Callan recently released its 2019 ESG Survey. I have previously written about their prior surveys. Here are the key takeaways (the findings are from the survey, the analysis and commentary are mine):

  • Respondents (89) were U.S.-based institutional investors, including governmental plans, ERISA plans, endowments and foundations. In other words, this is not an ERISA-specific survey, but nevertheless picks up trends in the DC plan space.
  • Rather strikingly, 62% of respondents that utilized ESG have been doing so for just the past 5 years. This translates to a 91% increase in respondents that have incorporated ESG factors into investment decisions since 2013.
  • Implementation is the most popular ESG approach. Here is my definition of this technique. I expect this trend to continue as the data linking ESG factors to investment performance continues to evolve.
  • Significant uptick in adoption by DB and DC plans (both governmental and ERISA), though their overall numbers continue to lag other investor types. 36% of DC plans offer an ESG option. Only 18% have added a themed fund into the lineup (meaning, DOL Field Assistance Bulletin 2018-01’s discussion around themed funds, particularly the questions raised over whether such funds could serve as QDIAs, may be muted).
  • Noticeable differences between early adopters (before 2015) and recent adopters (2015-2019) in how they have implemented ESG:
    • 64% of the earlies added language to an IPS vs. 39% for the recents (perhaps some of this reflects 2018 DOL guidance that ESG-specific language in an IPS is not necessary?)
    • 57% of the earlies communicated to investment managers that ESG is important vs. 35% of the recents
    • 21% of the earlies utilized shareholder engagement/proxy voting as a method to address ESG vs 13% for the recents (regulatory headwinds could have dented this number a bit, as well)
    • 14% of the earlies added an ESG option to the DC plan lineup vs. 9% of the recents
  • 68% of respondents do not have a distinct ESG allocation apart from its traditional portfolio (this make sense considering integration, which us “under the hood,” is gaining traction).
  • Of recent adopters, 22% use a screening process and 17% have divested.
  • Reasons for incorporating ESG include:
    • Fiduciary responsibility (50% earlies, 57% recents)
    • Improved risk profile (29% earlies vs. 43% recents)
    • To make an impact (29% earlies vs. 17% recents)
    • Higher long-term returns (29% earlies vs. 17% recents)
  • Reasons against ESG incorporation include:
    • Not considering factors that are “not purely financial” in investment decision-making
    • Limited participant interest
    • Perceived political activism
    • Fiduciary duty concerns
    • Perceived as pursuing a moral agenda
    • Not legally required
  • Respondents have interest in seeing greater ESG products for both private equity and real estate, among others.

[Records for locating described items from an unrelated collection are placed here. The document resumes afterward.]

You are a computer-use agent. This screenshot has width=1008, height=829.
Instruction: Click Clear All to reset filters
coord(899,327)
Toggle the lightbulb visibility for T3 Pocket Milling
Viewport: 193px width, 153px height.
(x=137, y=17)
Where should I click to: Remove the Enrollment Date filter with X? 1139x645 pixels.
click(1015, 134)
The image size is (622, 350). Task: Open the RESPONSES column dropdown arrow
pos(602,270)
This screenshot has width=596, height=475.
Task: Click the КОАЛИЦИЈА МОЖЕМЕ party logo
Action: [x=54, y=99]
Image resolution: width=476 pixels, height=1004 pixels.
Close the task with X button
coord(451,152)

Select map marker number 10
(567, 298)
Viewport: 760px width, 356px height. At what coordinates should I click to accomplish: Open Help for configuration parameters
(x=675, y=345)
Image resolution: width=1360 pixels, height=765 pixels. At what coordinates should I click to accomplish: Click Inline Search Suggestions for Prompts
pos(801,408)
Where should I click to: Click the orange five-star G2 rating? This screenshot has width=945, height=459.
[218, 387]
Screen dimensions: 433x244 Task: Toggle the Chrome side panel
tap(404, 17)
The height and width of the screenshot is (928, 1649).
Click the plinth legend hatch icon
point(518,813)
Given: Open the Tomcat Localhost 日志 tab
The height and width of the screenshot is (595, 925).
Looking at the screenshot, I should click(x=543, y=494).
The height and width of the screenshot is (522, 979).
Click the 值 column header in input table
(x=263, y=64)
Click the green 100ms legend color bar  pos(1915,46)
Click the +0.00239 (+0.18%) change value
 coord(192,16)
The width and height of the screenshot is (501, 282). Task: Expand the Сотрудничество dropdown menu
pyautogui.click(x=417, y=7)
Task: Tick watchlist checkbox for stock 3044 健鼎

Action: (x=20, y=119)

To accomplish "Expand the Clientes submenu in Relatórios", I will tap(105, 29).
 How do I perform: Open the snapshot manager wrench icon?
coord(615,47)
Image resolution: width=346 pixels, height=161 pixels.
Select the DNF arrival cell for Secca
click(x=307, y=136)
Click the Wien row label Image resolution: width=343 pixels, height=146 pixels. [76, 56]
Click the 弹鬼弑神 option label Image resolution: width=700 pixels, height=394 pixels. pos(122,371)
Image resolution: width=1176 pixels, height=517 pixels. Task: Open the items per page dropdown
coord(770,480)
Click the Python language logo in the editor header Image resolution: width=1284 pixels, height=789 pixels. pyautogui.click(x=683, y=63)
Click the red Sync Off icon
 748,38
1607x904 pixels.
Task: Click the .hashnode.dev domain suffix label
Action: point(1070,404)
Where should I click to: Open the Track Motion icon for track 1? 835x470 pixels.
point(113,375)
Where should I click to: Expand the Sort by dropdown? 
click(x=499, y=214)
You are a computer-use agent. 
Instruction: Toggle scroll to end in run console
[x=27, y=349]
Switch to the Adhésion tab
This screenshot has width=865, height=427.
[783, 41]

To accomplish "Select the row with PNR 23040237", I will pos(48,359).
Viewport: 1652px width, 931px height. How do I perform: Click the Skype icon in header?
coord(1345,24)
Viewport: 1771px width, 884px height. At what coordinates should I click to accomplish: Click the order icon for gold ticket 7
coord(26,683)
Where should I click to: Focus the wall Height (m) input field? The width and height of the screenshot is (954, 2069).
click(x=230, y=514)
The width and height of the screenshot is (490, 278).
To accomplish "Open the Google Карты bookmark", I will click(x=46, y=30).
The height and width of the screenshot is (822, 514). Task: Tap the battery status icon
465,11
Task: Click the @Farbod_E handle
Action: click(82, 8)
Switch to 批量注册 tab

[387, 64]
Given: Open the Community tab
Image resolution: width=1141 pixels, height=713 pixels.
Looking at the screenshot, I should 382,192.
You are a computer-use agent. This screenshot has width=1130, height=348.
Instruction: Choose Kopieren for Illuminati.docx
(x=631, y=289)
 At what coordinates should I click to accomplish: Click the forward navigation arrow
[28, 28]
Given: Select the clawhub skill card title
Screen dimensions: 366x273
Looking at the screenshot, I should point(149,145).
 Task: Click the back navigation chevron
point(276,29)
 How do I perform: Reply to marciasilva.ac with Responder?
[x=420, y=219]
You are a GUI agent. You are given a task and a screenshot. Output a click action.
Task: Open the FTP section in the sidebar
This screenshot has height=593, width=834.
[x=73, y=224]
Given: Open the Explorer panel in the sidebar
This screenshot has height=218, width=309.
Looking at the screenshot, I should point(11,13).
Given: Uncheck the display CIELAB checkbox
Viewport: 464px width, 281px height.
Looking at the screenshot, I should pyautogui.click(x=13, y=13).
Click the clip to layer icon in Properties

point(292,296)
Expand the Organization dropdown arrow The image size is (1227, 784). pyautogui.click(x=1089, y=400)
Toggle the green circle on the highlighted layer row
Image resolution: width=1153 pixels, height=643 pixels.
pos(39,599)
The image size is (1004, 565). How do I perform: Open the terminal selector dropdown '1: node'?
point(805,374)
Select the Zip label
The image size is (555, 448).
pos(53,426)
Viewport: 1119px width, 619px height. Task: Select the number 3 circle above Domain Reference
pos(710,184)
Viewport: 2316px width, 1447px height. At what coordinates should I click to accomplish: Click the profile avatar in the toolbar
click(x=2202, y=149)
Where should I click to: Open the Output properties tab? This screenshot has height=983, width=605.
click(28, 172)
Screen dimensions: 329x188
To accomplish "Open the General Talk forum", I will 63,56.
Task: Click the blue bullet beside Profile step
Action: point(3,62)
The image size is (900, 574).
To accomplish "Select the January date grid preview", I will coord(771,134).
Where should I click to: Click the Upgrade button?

Ticktock on potential new DOL guidance re. proxy voting

In just a few days, the Department of Labor will be set to satisfy its obligations under the President’s April Executive Order by “complet[ing] a review of existing Department of Labor guidance on the fiduciary responsibilities for proxy voting to determine whether any such guidance should be rescinded, replaced, or modified to ensure consistency with current law and policies that promote long-term growth and maximize return on ERISA plan assets.” In an op-ed I wrote for Pensions & Investments, I put the EO into context and highlighted some possible paths the DOL could take. As we await any guidance, I would like to highlight this point that I made several months ago:

“…it is possible the DOL could adhere to the executive order by issuing new guidance that raises the perceived costs of proxy voting and other forms of shareholder engagement and/or demands a more rigorous analysis on the part of fiduciaries that such engagement is “clearly connected to” shareholder value. Any new test could not be so onerous as to make divestment preferable to engagement, as that would seem to undermine the executive order’s very purpose.”

We will, of course, conduct a full analysis of new DOL guidance, which we will post to this blog.